Il est ainsi proposé d'étendre le champ de compétences des IPA aux prescriptions de produits de santé et de prestations soumis à prescription médicale obligatoire. L'article permet également aux IPA de prendre en charge directement des patients, sans que ces derniers leur soient adressés préalablement par un médecin, à la condition qu'ils travaillent dans le cadre de structures d'exercice coordonné, qu'il s'agisse des équipes de soins primaires, des centres de santé, des maisons de santé ou des communautés professionnelles territoriales de santé (CPTS) qui ont vocation à être généralisées sur l'ensemble du territoire.

Je tiens à rappeler que le domaine d'expertise, les compétences et le champ d'activité de la profession d'infirmier de pratique avancée sont déjà définis par la loi. Afin de mieux structurer et organiser la profession, mais également afin de donner plus de lisibilité aux patients, l'article propose de créer deux types d'IPA, à savoir des IPA spécialisés et des IPA praticiens. Il s'agit d'un même métier avec des modalités d'exercice différent.

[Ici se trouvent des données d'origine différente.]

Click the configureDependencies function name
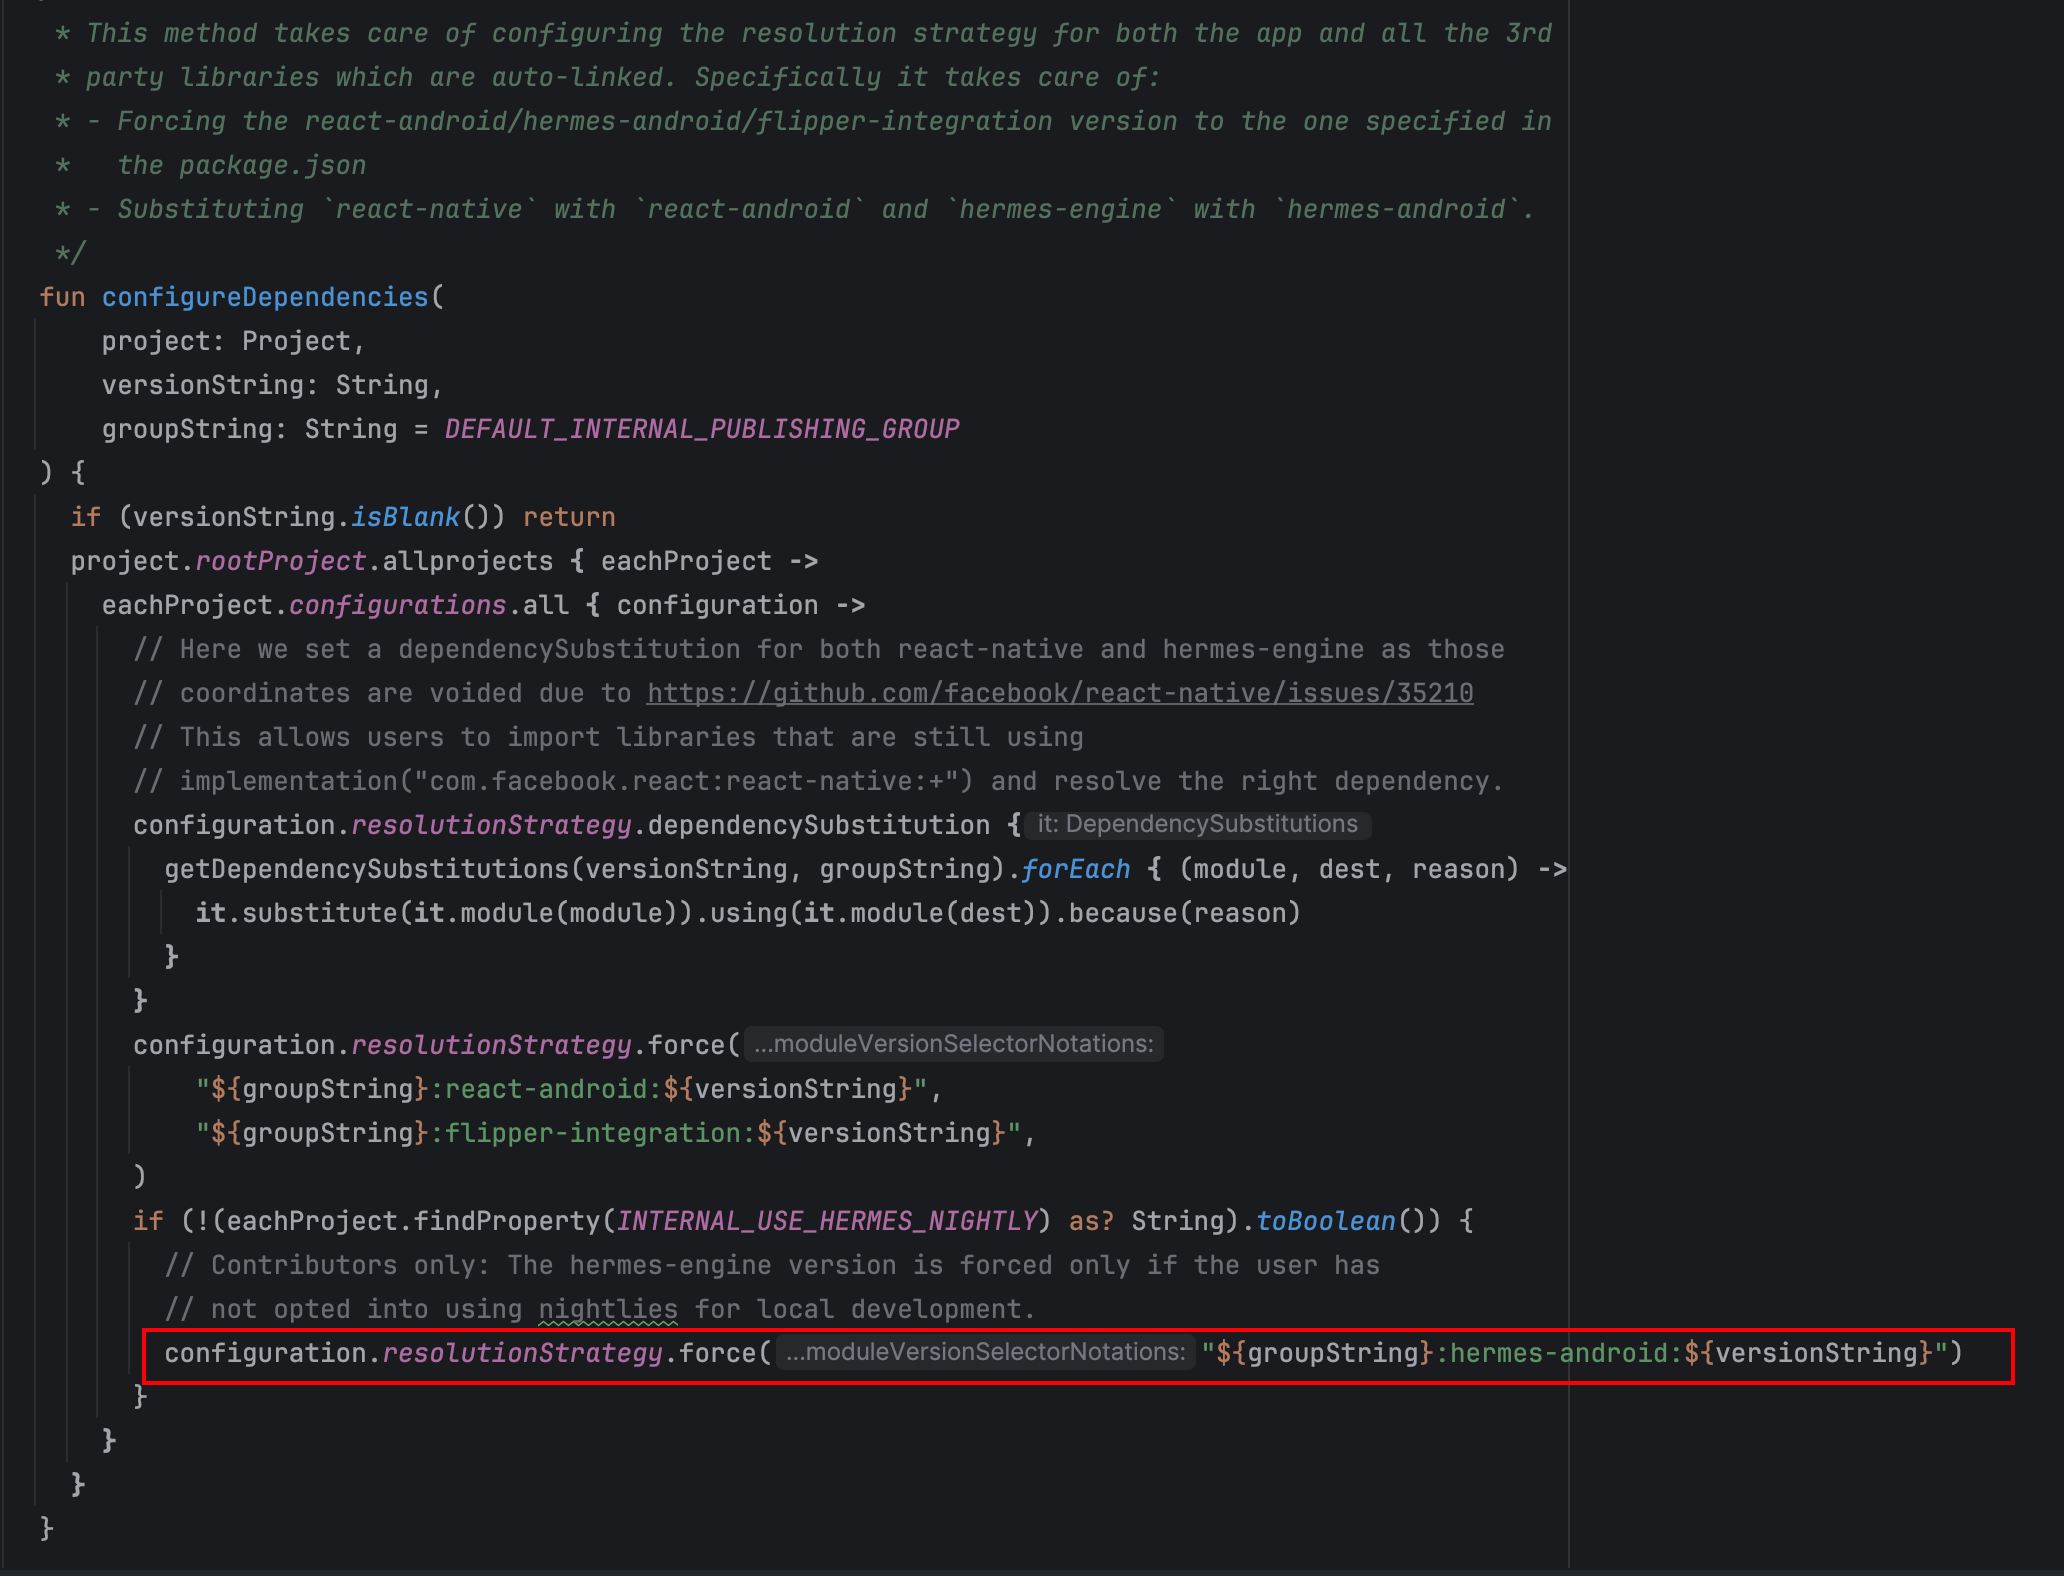The width and height of the screenshot is (2064, 1576). tap(265, 297)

Les articles 2 et 3 visent respectivement à ouvrir l'accès direct aux masseurs-kinésithérapeutes et aux orthophonistes. L'accès direct à ces professionnels est nécessaire pour fluidifier le parcours de soins du patient et dégager du temps médical. Même si le médecin ne sera plus consulté forcément en premier, sa place reste centrale dans notre système de santé. L'accès direct n'est pas ouvert à tous les masseurs-kinésithérapeutes et orthophonistes, mais aux seuls professionnels qui exercent dans une structure de soins coordonnés. Un bilan initial et un compte rendu des soins prodigués seront adressés au médecin traitant et reportés dans le dossier médical partagé, sans quoi, comme l'a prévu la commission, les actes qu'ils réalisent seront mis à leur charge.

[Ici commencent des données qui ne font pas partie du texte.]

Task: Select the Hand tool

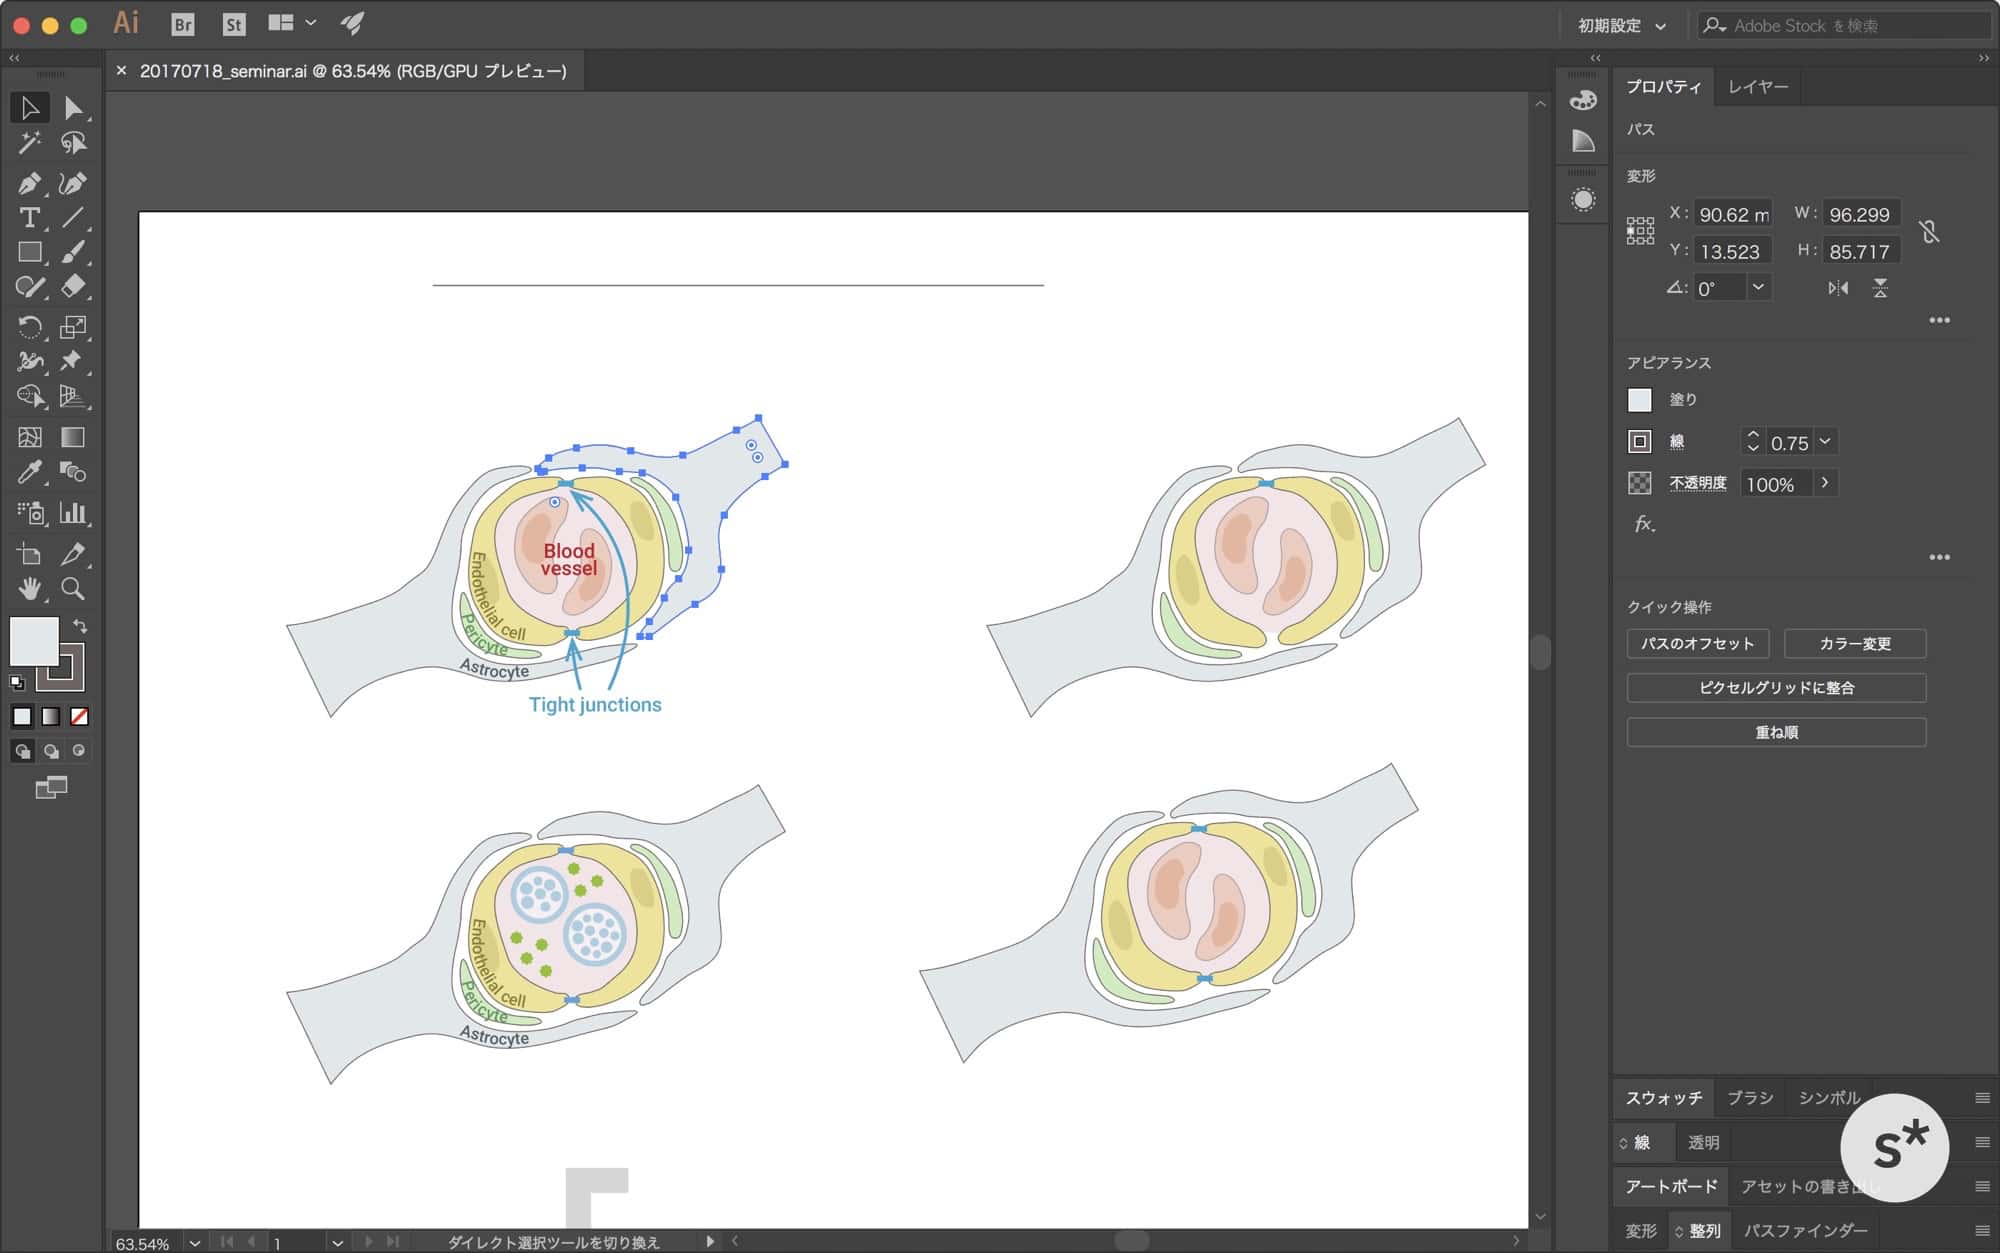Action: 29,588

Enfin, l'article 4 propose de créer une profession d'assistant dentaire de niveau 2. Cette proposition répond à une demande forte et a été élaborée depuis plusieurs années avec les professionnels concernés. Je vous proposerai un amendement de rédaction globale de cet article pour le rendre pleinement conforme aux attentes de la profession. Ces assistants dentaires de niveau 2 pourront effectuer les actes habituellement pratiqués par le chirurgien-dentiste, tels que les détartrages et la réalisation d'imageries. Alors que des difficultés d'accès aux soins bucco-dentaires sont observées dans de nombreux territoires, la création de cette profession apparaît comme essentielle pour libérer du temps médical au chirurgien-dentiste et mieux développer la prévention bucco-dentaire.

Je présenterai des amendements afin que soient définies au sein des projets de santé des CPTS les modalités de coordination de l'accès direct. Ces précisions seront coconstruites avec les acteurs de terrain, ce qui répond à la volonté exprimée par différents parlementaires lors de l'examen en commission.

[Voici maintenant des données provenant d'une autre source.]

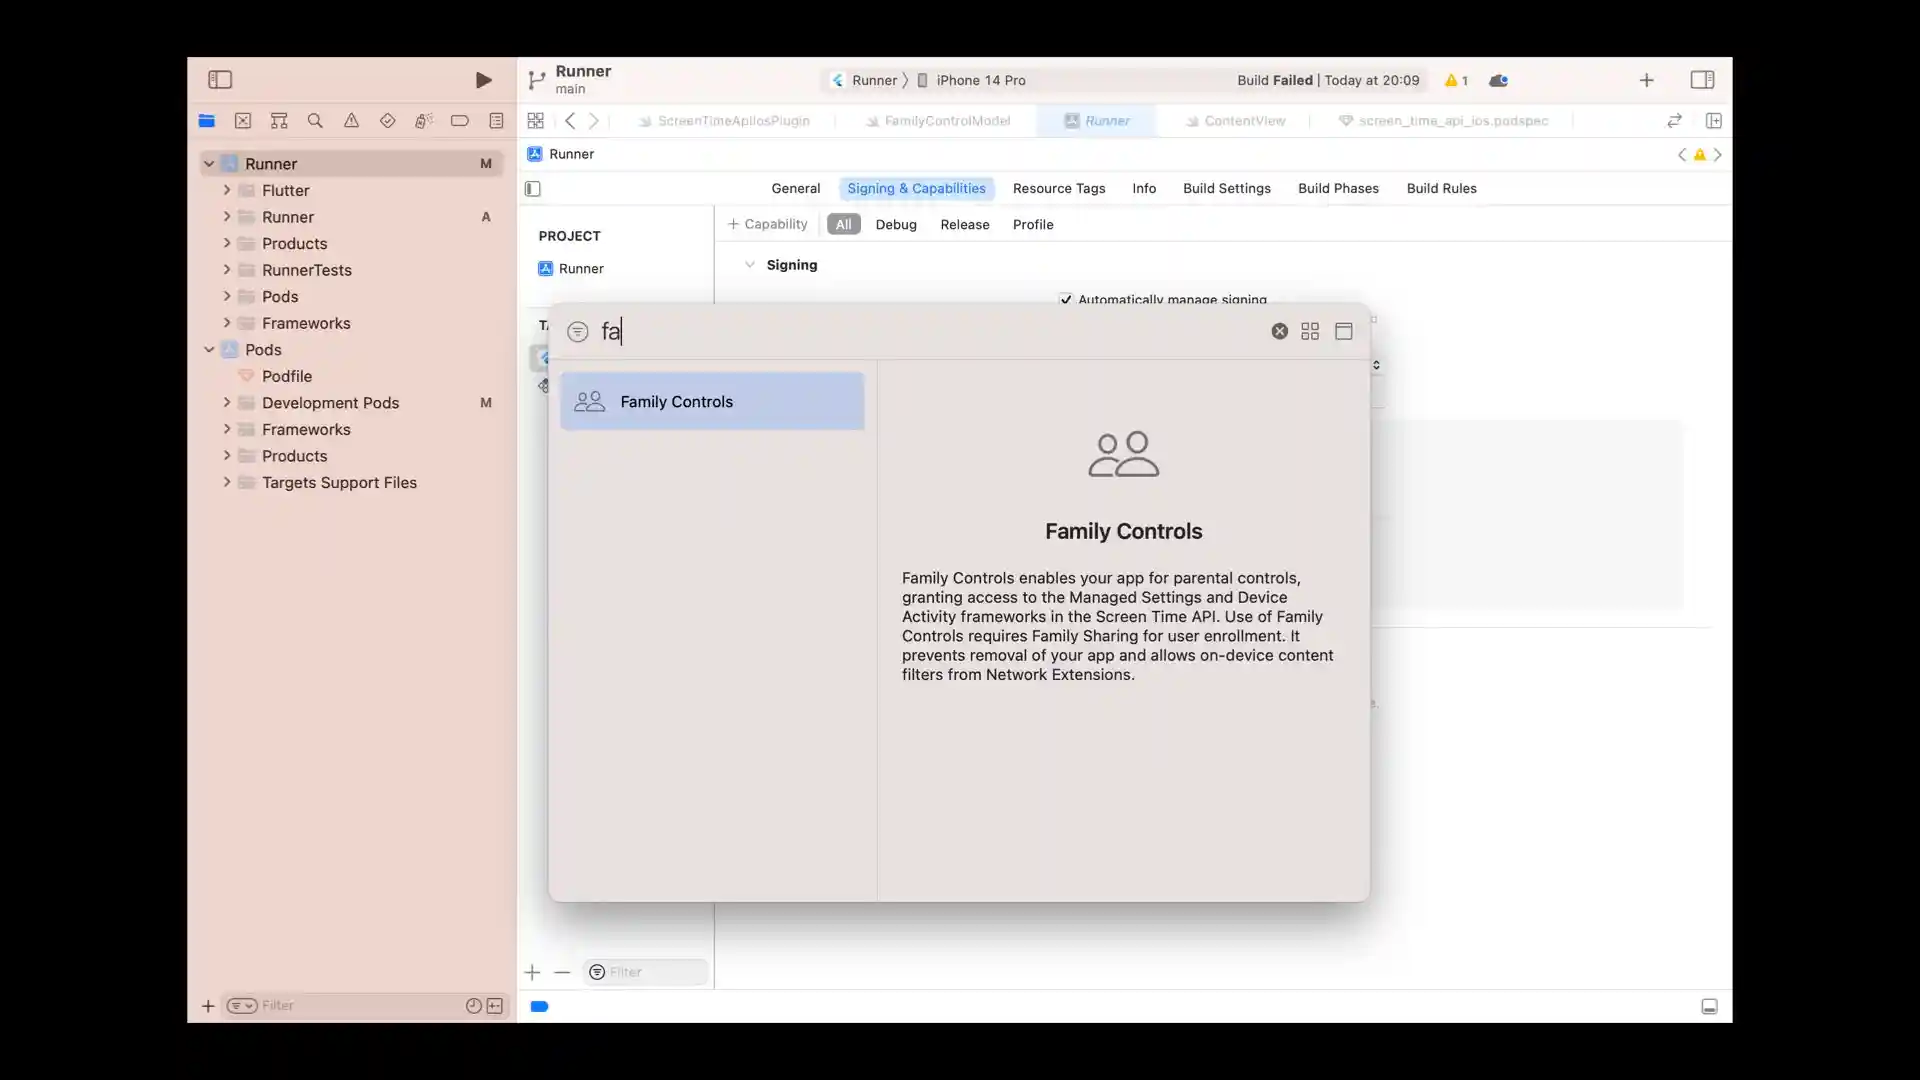
Task: Open the find navigator magnifier icon
Action: 315,121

Enfin, j'entends certaines craintes émises par des parlementaires mais aussi par des médecins, de manière parfois assez forte, dans les médias. Le travail que nous avons réalisé en commission et que nous allons poursuivre permettra aux médecins d'être rassurés quant à la place centrale qu'induit naturellement leur expertise.

Par ailleurs, j'accorde mon soutien aux nombreux infirmiers anesthésistes quant à la nécessaire reconnaissance de leur exercice comme pratique avancée. Les règles de recevabilité relatives à l'examen des amendements ne nous ont pas permis d'engager en commission un dialogue sur cette demande légitime.

Certains points feront sans doute encore l'objet de débats, et j'ai la conviction que ce texte sera amélioré par l'examen en séance publique et par la mobilisation de députés de tous les groupes. J'espère en effet que l'amélioration de l'accès aux soins n'est pas l'apanage d'une seule couleur politique.